Clown-Suited Blackmailer on a Tiny Bike Gets Prison

Not the actual clownmailer (image source unknown—please advise)

This story had me at “blackmailer in a clown suit,” but the riding of a tiny bike moved it to the top of the list.

Frank Salvador Solorza was convicted recently of conspiracy, attempted extortion, and impersonating a federal officer, according to this post in the San Francisco Chronicle. I’ve done my best to interpret the story as suggesting that he tried to impersonate a federal officer while wearing a clown suit, but I don’t think that’s what happened. Instead, he seems to have done the impersonation from a distance and then put on the clown suit only when it was time to pick up the money.

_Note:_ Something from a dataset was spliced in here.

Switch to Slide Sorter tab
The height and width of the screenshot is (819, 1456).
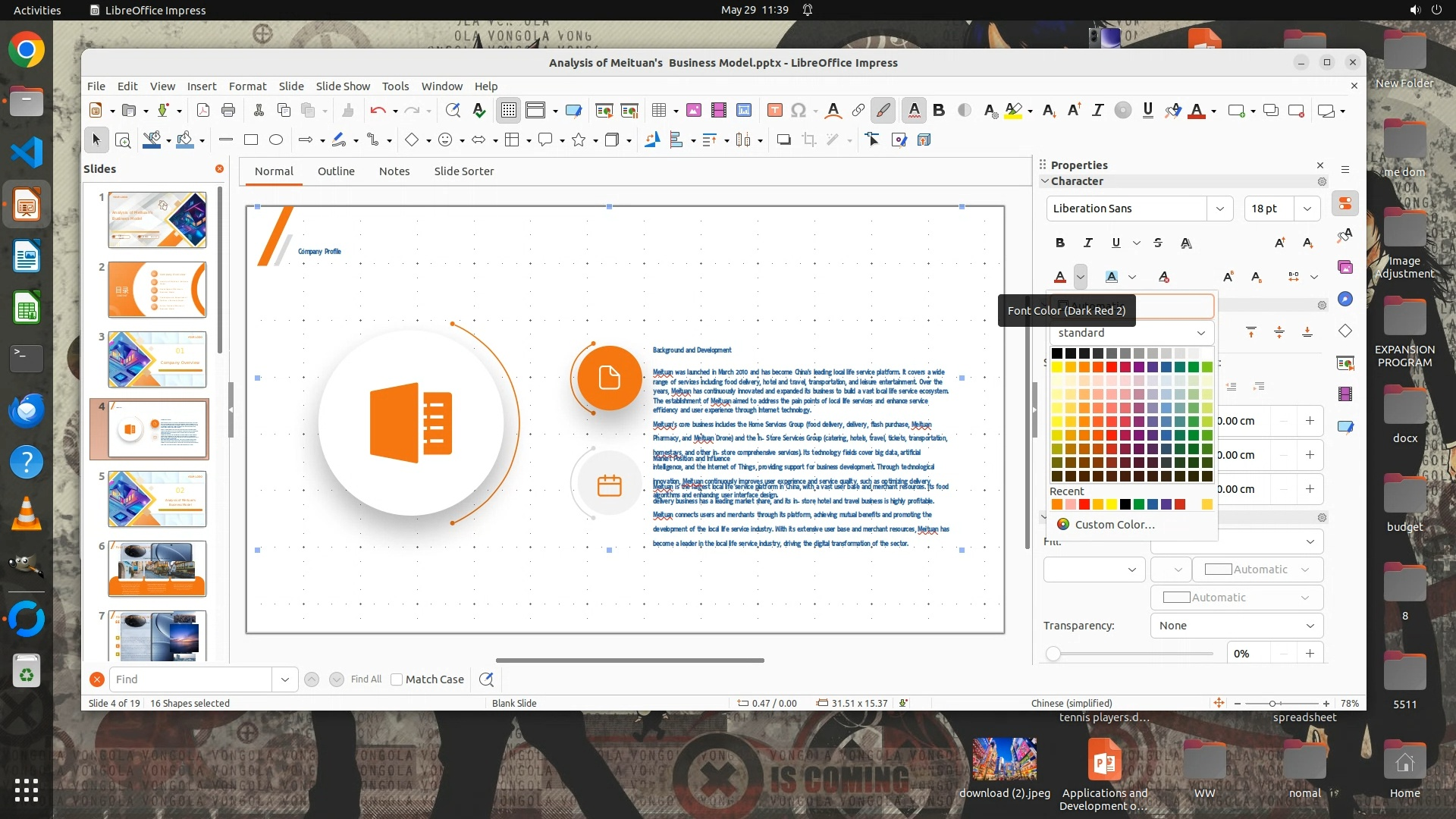pos(463,171)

Prosecutors said Solorza was trying to extort $50,000 from a Bay Area family by making calls and sending letters purporting to be from a U.S. immigration agent, accusing the family members of lying on their applications for permanent residence and threatening to have them deported. The messages told them that if they paid $50,000, their papers “would be good forever.” The family contacted actual federal agents, who then recorded subsequent calls providing instructions in how to hand over the money. “The family was told in one call,” the report says, “that a man in a clown suit and riding a small bicycle would be coming to pick up the money.”

I guess there is a touch of genius to that plan, because ordinarily you don’t look at a man in a clown suit riding a small bicycle and think, “hey, there goes an extortionist.” But it’s a pretty high-stakes plan, because it’s anything but low-profile. Hiding in plain sight like this can be a good strategy, but not when the feds are already watching you.

And, in fact, agents watching the family’s home in February 2009 did indeed see someone ride up to it on a tiny bike, wearing not just a clown suit but “a clown suit, a clown glitter wig, a Pirates of the Caribbean hat (complete with dreadlocks), and sunglasses.” By itself that seems like pretty good circumstantial evidence that you’ve got your man, but they waited until he actually picked up the briefcase he thought was full of money, and then arrested him.

He was carrying the cell phone from which the calls had been made, and “a receipt from the House of Humor costume store in Redwood City,” when he was arrested.

A jury convicted Solorza, and on Wednesday the judge sentenced him to three years in prison. She does not seem to have credited his story that members of the Norteño gang had forced him to try the scam. “Norteños always dress in their colors,” prosecutors wrote in a sentencing memo. “They don’t use disguises, let alone engage in crimes wearing clown suits.” Objection, Your Honor — counsel has no foundation for that statement. They’ve offered no evidence this group’s “colors” don’t include glitter wigs and Pirates-of-the-Caribbean hats, and so I move to — yes, I’ll sit down.

It is possible that Solorza felt the full clown regalia was necessary to justify the makeup (that I assume he was wearing) and sunglasses. He needed to obscure his identity because he’s related to the people he was trying to extort. It appears that they suspected him to begin with, though, because about two weeks earlier he had nonchalantly asked them when their green cards were going to expire.